TASK DIRECTIONS:
In the material below, the required lines run from the one containing "This screenshot has height=475, width=663." through the one containing "559x499 pixels.". Copy those lines exactly, ends included, and nothing else.
····················
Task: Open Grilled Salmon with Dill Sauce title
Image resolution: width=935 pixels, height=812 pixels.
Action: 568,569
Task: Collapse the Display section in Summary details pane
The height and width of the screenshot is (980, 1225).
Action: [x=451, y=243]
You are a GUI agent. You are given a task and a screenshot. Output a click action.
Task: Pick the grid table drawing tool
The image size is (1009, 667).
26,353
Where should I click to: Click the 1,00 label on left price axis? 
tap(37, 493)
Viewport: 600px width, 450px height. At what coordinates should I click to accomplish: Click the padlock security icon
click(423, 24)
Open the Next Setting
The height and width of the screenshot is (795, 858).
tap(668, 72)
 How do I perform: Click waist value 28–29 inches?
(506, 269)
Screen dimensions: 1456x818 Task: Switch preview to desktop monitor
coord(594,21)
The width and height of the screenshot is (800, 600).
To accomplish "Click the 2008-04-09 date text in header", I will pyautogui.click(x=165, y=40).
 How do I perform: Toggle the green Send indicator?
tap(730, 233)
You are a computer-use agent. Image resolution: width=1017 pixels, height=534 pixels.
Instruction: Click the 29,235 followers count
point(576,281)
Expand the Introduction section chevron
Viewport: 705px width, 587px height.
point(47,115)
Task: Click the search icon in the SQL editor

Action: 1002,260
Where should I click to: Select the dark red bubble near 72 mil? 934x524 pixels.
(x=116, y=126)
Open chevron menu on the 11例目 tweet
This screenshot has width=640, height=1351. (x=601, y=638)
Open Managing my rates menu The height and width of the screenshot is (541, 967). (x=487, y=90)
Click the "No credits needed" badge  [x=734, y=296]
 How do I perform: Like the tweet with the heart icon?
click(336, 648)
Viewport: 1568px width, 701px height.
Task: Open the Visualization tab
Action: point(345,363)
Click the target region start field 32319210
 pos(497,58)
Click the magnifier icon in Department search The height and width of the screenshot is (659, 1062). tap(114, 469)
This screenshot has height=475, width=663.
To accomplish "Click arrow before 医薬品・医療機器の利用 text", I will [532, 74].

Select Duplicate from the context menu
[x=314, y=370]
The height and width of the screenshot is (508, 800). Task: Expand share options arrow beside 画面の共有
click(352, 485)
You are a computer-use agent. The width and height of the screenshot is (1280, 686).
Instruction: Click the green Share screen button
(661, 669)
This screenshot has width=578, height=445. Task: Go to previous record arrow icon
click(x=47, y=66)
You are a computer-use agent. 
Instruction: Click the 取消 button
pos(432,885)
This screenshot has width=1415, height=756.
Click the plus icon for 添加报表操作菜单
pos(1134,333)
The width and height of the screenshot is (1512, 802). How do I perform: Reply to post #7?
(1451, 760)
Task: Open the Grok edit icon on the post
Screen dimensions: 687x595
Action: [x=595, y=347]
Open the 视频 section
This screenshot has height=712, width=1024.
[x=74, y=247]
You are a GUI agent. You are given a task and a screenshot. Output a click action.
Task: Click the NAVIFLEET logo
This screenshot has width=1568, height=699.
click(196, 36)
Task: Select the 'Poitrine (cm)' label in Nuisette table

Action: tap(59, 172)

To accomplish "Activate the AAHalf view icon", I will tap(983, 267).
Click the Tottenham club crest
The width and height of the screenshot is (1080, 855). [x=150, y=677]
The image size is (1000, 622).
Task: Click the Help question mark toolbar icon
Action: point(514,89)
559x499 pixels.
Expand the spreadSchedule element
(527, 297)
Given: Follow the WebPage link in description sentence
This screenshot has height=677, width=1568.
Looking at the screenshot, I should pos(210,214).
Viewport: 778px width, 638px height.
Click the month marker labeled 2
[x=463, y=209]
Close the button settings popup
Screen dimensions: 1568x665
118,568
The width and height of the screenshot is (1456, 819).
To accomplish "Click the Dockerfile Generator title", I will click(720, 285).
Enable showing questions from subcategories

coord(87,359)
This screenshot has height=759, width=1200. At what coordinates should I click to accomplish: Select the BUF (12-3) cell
····················
RESPONSE:
This screenshot has height=475, width=663.
To accomplish "Click arrow before 医薬品・医療機器の利用 text", I will [532, 74].

Select Duplicate from the context menu
[x=314, y=370]
The height and width of the screenshot is (508, 800). Task: Expand share options arrow beside 画面の共有
click(352, 485)
You are a computer-use agent. The width and height of the screenshot is (1280, 686).
Instruction: Click the green Share screen button
(661, 669)
This screenshot has width=578, height=445. Task: Go to previous record arrow icon
click(x=47, y=66)
You are a computer-use agent. 
Instruction: Click the 取消 button
pos(432,885)
This screenshot has width=1415, height=756.
Click the plus icon for 添加报表操作菜单
pos(1134,333)
The width and height of the screenshot is (1512, 802). How do I perform: Reply to post #7?
(1451, 760)
Task: Open the Grok edit icon on the post
Screen dimensions: 687x595
Action: [x=595, y=347]
Open the 视频 section
This screenshot has height=712, width=1024.
[x=74, y=247]
You are a GUI agent. You are given a task and a screenshot. Output a click action.
Task: Click the NAVIFLEET logo
This screenshot has width=1568, height=699.
click(196, 36)
Task: Select the 'Poitrine (cm)' label in Nuisette table

Action: tap(59, 172)

To accomplish "Activate the AAHalf view icon", I will tap(983, 267).
Click the Tottenham club crest
The width and height of the screenshot is (1080, 855). [x=150, y=677]
The image size is (1000, 622).
Task: Click the Help question mark toolbar icon
Action: point(514,89)
559x499 pixels.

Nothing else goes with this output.